§ **Input**:
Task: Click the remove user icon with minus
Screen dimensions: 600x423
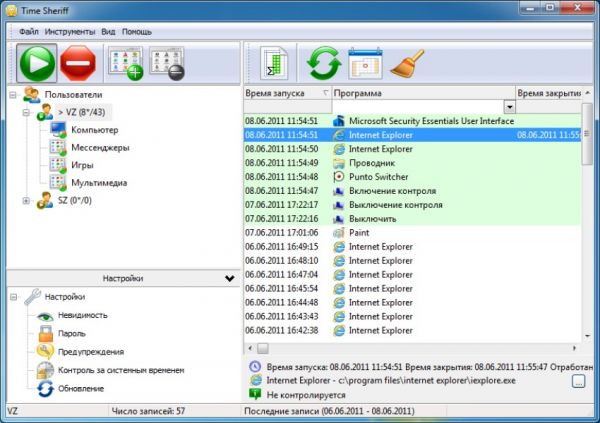Action: (169, 64)
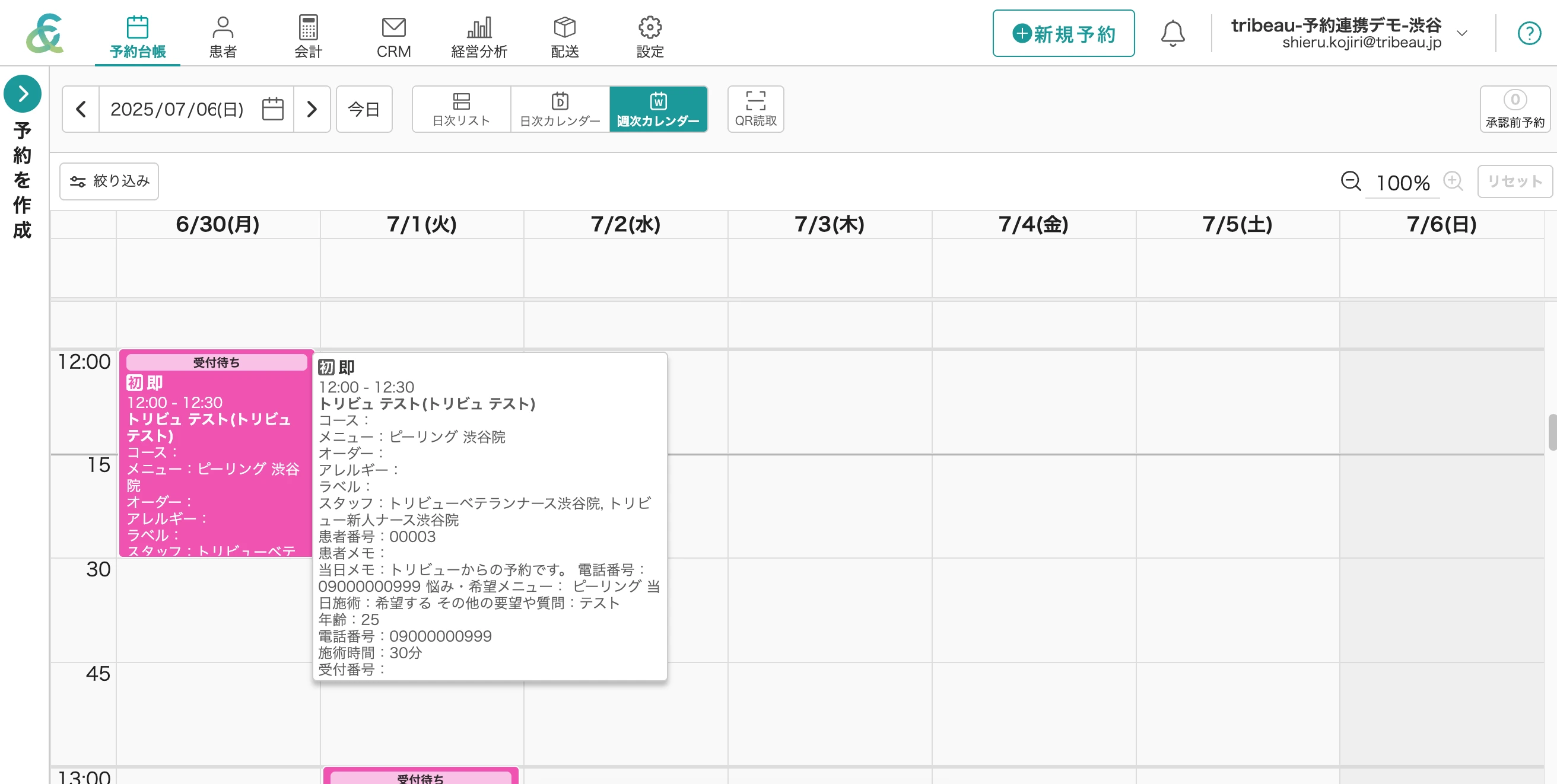Click the notification bell icon

(x=1172, y=33)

§ **What needs to be done**:
Reproduce every line of the material above without changes, leaving out the pictures.

§ **Task solution**:
Task: Click the remove user icon with minus
Screen dimensions: 600x423
Action: (169, 64)
Click the notification bell icon

(x=1172, y=33)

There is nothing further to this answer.